The biggest challenge of continuity-based subscriptions is managing lumpy consumption, while the biggest challenges for curated boxes are margins (since the brand is often reselling other people’s products) and subscription fatigue (how many different lipsticks/socks/energy bars can one person try before becoming exhausted?)
Many organizations start out by wanting subscription revenue, rather than starting with a promise that justifies a recurring revenue relationship. It’s that promise to help the customer achieve an ongoing goal or solve an ongoing problem that motivates a customer to subscribe. They want that insider status, what the medical world might call “the feeling of having a doctor in the family”. But you don’t need to use subscription pricing to build that kind of trusted ongoing relationship.
Whether or not you use Subscription Pricing, a Points Program or a Premium Loyalty Program, you can build a Forever Transaction with your customers by focusing on delivering on that long-term promise.
Here are a few tactics that might help you optimize for forever:
1. Define your best customer and not-best customer, and optimize EVERYTHING around building a relationship with the best. Keep asking yourself “what more can I do for that best customer to help them achieve their goals and solve their problems?
2. Balance the benefits you provide between acquisition benefits, those headline features that get them to join you in the first place, with engagement benefits, those features that build habits, loyalty and trust. Engagement benefits drive (and should be measured by) recency, frequency, depth, and breadth of usage.
3. Pay special attention to onboarding. It’s important to understand the differences in attitudes and behaviors between your best long-term customers and the not-best customers (the ones who cancel, or who don’t extend the relationship with you). In the onboarding phase, you want to quickly give them value that they can see, reinforce the wisdom of their decision, and show them how to build habits to maximize the value they’re paying for.
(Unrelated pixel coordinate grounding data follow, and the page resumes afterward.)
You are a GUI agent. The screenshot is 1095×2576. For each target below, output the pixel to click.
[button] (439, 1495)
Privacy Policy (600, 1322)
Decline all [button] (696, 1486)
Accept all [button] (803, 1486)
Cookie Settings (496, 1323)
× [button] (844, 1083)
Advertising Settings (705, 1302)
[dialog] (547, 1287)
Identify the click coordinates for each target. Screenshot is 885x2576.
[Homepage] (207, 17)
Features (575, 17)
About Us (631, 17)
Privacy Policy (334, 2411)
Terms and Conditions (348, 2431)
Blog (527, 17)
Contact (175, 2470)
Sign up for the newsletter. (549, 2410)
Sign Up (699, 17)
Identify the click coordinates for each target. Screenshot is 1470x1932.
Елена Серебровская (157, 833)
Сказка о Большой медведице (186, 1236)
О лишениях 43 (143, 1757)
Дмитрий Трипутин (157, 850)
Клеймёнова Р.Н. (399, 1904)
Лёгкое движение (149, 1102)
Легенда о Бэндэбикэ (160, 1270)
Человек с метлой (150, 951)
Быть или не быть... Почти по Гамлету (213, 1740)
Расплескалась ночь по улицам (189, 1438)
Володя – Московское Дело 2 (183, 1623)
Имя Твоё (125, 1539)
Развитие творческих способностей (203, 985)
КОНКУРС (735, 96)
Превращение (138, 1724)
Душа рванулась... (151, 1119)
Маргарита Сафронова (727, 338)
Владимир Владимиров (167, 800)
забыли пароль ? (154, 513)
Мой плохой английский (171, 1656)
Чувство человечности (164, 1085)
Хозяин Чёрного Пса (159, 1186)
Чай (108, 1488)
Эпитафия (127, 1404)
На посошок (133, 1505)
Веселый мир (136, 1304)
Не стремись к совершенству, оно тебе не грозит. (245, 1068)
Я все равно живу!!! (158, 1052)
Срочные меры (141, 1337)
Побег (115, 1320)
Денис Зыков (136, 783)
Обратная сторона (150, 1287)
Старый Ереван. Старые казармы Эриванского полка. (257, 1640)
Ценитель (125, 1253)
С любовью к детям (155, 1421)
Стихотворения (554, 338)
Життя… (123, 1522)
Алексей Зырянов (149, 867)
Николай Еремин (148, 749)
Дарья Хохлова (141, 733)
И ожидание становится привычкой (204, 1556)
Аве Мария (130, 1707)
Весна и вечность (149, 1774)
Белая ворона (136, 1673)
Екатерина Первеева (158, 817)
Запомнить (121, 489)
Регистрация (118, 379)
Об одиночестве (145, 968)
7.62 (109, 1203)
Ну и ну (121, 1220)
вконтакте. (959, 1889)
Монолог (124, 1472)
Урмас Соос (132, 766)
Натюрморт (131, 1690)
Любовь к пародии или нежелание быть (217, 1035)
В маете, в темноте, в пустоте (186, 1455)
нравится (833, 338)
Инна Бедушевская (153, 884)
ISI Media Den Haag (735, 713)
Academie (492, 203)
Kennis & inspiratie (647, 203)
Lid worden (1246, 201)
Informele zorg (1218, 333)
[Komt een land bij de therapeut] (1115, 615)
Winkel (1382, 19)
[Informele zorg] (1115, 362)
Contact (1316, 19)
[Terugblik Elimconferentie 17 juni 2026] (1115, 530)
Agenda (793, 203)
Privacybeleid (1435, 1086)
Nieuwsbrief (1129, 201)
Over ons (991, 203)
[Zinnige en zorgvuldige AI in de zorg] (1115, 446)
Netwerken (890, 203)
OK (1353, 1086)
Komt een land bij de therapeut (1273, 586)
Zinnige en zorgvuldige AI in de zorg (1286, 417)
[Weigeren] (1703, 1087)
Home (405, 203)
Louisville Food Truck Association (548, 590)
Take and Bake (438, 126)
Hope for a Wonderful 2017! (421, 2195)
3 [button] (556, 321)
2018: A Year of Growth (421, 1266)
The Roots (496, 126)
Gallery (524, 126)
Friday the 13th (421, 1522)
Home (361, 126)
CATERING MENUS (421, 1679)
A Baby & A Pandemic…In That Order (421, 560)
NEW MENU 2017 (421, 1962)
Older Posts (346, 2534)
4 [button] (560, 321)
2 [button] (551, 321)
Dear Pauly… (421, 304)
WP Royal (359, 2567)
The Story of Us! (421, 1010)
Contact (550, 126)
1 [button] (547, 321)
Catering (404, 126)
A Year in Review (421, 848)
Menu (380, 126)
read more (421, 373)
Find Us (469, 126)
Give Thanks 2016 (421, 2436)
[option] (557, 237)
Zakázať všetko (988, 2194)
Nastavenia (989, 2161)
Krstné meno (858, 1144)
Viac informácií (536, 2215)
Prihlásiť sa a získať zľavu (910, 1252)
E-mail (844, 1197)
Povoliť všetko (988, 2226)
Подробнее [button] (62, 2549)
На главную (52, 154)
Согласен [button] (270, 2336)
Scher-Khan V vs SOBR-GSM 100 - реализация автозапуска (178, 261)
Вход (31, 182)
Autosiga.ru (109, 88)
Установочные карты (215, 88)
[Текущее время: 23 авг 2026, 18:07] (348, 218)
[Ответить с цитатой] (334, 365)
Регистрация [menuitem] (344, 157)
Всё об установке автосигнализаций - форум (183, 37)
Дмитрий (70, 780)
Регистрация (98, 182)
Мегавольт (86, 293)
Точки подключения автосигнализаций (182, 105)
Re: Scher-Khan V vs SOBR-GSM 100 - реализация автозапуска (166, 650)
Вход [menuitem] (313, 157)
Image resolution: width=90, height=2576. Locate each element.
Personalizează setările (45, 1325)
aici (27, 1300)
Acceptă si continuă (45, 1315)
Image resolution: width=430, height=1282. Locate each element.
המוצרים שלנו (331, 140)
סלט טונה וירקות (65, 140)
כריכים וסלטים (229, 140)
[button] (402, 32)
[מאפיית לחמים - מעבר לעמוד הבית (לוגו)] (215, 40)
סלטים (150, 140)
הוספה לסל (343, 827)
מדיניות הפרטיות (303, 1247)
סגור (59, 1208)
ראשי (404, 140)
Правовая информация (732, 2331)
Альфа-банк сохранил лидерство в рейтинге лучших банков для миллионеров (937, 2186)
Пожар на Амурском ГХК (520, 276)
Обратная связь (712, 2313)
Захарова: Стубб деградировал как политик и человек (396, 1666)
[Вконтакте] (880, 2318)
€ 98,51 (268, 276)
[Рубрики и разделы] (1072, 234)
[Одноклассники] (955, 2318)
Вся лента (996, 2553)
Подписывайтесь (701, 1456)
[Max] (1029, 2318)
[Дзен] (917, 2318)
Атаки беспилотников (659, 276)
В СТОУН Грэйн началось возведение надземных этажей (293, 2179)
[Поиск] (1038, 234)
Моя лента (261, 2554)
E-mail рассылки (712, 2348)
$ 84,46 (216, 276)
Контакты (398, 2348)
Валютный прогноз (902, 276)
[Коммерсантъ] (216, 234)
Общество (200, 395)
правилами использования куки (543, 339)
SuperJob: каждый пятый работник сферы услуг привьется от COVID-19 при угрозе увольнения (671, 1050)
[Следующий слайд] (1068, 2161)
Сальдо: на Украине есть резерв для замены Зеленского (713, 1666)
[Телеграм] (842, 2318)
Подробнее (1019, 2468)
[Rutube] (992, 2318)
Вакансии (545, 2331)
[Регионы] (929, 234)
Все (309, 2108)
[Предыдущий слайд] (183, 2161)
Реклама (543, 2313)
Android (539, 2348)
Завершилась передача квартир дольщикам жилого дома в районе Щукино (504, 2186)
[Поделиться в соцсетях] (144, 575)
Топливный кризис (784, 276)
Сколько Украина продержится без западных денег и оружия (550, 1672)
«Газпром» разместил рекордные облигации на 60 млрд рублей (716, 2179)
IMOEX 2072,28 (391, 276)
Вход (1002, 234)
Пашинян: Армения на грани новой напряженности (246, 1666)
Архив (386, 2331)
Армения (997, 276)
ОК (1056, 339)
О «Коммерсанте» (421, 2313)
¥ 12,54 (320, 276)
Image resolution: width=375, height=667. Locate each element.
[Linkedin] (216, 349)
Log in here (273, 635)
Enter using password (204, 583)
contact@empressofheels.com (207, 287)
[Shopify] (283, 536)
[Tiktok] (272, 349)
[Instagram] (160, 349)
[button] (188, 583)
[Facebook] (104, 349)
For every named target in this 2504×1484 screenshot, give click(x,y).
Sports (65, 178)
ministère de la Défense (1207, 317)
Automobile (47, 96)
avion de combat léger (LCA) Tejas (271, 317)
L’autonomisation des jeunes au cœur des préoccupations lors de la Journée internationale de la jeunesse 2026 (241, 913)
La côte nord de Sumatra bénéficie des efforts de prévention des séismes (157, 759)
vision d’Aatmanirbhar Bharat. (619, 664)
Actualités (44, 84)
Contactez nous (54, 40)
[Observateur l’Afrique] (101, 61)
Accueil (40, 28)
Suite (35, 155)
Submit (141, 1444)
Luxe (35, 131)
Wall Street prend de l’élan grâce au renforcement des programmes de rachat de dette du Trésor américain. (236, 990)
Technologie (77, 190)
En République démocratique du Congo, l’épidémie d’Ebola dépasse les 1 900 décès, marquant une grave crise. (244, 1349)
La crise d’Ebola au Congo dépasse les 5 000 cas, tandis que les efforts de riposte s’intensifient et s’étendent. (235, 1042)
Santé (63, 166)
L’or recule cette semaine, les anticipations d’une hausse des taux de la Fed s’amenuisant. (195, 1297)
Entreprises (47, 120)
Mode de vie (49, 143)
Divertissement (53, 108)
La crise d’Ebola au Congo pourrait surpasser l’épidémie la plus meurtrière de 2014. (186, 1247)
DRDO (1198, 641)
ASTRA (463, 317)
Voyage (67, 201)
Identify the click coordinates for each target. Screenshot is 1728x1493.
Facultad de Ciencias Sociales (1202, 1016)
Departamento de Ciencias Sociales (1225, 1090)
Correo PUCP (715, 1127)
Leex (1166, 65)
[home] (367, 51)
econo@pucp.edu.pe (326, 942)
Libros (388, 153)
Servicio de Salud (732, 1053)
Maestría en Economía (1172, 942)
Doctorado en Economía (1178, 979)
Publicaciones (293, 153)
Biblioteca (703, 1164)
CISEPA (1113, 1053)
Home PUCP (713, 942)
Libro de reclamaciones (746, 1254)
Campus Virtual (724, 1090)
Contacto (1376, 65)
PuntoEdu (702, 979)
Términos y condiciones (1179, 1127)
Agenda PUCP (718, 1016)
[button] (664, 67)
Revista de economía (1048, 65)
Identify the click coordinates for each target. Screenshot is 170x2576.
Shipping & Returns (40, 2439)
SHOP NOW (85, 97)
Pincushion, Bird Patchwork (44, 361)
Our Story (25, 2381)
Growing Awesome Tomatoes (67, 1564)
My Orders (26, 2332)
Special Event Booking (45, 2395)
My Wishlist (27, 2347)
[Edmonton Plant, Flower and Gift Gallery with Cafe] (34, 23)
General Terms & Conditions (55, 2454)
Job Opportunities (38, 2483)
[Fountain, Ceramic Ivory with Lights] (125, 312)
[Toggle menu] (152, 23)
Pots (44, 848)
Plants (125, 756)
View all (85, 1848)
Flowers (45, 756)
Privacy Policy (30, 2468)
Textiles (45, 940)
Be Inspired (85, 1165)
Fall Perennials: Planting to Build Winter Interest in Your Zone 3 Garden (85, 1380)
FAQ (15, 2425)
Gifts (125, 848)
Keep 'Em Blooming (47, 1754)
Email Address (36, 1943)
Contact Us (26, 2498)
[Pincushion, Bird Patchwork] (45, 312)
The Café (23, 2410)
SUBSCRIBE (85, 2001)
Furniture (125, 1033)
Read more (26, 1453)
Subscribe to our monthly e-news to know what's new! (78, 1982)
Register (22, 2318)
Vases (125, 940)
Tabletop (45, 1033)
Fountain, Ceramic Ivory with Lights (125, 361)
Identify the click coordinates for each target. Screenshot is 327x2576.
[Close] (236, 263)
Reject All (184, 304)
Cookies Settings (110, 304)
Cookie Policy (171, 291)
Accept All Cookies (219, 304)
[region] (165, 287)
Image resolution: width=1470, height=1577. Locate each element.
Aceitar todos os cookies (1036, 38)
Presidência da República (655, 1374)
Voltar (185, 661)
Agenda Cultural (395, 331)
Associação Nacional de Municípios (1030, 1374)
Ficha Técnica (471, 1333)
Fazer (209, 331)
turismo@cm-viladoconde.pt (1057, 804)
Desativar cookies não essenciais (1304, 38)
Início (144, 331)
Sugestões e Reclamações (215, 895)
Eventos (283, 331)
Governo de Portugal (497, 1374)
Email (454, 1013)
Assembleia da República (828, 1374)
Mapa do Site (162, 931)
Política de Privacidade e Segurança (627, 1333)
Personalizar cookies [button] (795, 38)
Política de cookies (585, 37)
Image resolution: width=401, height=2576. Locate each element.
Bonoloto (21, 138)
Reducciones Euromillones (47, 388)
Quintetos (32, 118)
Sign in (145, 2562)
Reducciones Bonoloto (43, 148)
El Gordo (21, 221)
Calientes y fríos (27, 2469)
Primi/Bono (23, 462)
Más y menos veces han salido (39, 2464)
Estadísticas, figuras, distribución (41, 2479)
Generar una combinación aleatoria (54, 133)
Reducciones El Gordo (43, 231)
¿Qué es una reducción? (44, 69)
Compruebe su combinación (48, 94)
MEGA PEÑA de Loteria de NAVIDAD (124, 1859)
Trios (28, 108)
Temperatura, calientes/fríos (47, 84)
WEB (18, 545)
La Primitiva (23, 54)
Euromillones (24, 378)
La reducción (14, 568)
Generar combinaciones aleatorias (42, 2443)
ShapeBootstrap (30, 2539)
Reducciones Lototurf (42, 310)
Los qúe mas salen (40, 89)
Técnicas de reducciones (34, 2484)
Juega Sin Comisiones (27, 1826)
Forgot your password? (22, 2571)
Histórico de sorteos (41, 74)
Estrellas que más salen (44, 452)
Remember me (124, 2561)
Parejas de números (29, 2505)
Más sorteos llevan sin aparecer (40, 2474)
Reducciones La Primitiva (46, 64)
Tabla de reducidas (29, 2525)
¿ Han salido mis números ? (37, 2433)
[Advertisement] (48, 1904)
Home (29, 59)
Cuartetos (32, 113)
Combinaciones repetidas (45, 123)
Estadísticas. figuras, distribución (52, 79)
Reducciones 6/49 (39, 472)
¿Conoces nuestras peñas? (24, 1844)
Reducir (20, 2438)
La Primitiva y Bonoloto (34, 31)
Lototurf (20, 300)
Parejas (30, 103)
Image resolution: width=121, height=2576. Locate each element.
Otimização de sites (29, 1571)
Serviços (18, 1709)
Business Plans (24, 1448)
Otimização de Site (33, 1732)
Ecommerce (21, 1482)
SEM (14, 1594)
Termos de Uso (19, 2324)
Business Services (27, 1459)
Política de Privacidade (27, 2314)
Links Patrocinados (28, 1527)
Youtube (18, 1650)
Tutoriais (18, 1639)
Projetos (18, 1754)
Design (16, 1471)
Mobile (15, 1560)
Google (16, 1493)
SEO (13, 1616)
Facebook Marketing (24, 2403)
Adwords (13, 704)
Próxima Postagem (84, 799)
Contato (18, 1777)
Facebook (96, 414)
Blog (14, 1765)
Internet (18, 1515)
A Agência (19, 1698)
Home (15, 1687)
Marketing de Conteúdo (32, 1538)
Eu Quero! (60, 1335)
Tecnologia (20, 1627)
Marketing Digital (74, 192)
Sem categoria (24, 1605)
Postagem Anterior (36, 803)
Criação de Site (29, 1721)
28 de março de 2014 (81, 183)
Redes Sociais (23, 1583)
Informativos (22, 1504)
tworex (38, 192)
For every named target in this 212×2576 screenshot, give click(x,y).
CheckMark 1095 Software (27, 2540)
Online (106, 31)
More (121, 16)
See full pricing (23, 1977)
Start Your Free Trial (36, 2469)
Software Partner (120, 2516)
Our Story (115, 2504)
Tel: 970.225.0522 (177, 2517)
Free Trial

4. Invest in ongoing customer success—it’s not enough to provide customer support—solving problems as they arise and fixing things as they break. It’s important to ensure that every customer is getting all the value they’re entitled to—that they’re getting the results they wanted. If customer support is reactive, customer success is proactive—reaching out to customers to make sure you’re making an impact
More important than any tactic, pricing decision or program is the overarching mindset of the organization—a membership mindset. This is a relentless focus on building an ongoing relationship and ensuring that your most loyal customers get the best experience. This practice works in both a B2B and a B2C environment and is the quickest way to maximizing lifetime customer value.